Touchdown Jesus is an NBC favorite during Saturday game days. It is a symbol known across the country, and a building that students and alumni often show off to visiting family and friends.
But what the building holds on the inside has become a source of concern for students and faculty who recently created petitions to improve the Library so that it meets Notre Dame standards.
"Notre Dame has been making decision to try and sell itself as a top research university, and so they need a library that is a top research library," graduate student Lauren Whitnah, who worked on the student petition, said.
The petitions are primarily asking that the Library become dedicated to acquiring more books and increasing its collection size, she said.
"Notre Dame does not aspire to be the University of Louisville.

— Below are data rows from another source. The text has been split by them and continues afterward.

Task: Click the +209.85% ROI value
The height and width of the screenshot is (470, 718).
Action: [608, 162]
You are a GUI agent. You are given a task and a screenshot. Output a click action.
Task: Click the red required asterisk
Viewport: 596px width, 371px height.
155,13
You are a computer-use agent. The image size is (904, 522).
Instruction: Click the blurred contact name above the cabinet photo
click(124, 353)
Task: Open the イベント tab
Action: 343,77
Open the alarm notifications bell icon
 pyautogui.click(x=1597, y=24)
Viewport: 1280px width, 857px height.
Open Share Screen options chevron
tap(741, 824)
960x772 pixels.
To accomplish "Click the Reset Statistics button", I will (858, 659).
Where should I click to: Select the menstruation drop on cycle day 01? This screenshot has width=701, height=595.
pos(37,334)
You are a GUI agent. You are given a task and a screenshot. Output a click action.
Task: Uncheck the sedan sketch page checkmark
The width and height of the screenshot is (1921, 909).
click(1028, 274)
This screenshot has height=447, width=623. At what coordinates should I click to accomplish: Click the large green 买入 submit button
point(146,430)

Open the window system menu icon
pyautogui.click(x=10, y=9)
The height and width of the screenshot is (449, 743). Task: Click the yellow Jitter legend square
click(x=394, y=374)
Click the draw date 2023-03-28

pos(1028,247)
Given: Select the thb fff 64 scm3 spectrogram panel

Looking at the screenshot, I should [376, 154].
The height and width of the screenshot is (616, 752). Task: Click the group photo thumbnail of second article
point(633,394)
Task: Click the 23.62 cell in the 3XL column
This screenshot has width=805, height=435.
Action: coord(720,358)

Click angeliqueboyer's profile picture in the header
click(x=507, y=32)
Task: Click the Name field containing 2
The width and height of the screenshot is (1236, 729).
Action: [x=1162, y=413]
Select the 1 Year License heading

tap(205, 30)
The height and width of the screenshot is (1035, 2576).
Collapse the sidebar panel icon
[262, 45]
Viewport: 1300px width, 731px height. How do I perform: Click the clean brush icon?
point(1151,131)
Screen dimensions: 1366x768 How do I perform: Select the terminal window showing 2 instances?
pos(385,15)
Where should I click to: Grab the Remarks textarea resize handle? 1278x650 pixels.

We don't aspire to be the University of Cincinnati ... or Tulane, or Brigham Young, all of which are above us in library rankings," Whitnah said.
In the number of volumes added each year, Notre Dame fell from 27th to 49th between the years of 2001 and 2008, according to the Association of Research Libraries (ARL).
"To put this figure in perspective, Notre Dame now trails seven of the eight schools in the Ivy League and all but one of the eleven schools in the Big Ten," according to the student petition.
"We like to think of ourselves as being like an Ivy League. In fact, undergrads are paying close to the tuition of an Ivy League," Whitnah said. "So why is it that our library is lagging so far behind?"
Library director Jennifer Younger said the Library is aware of the need to increase its collection, and has already purchased more scholarly texts and journals.
"We have, in fact, invested significantly in the library materials," Younger said. "So we're making progress, although, as [the petitions] point out, there is progress to be made."
Although graduate students mainly developed the petition, nearly 80 percent of more than 1,100 students who have signed the petition have been undergraduates, graduate student David Morris, who started the petition, said.
Morris said the large student response exceeded his expectations and shows there is a need to improve the Library.
"The desire to improve the Library ... is something shared by a broad segment of Notre Dame's student body, from incoming freshmen to advanced Ph.D. candidates, from engineers to English majors," he said.
Nearly 200 faculty members have signed a similar petition, said Sabine MacCormack, who worked on the faculty petition and is a professor of history and classics.
The student and faculty petitions ask to increase the number of books bought per year in addition to hiring additional bibliographers and professional staff. It also calls for a renovation of the entire building to the scale and cost of new science buildings on campus.
The Jordan Hall of Science cost $70 million, according to its Web site.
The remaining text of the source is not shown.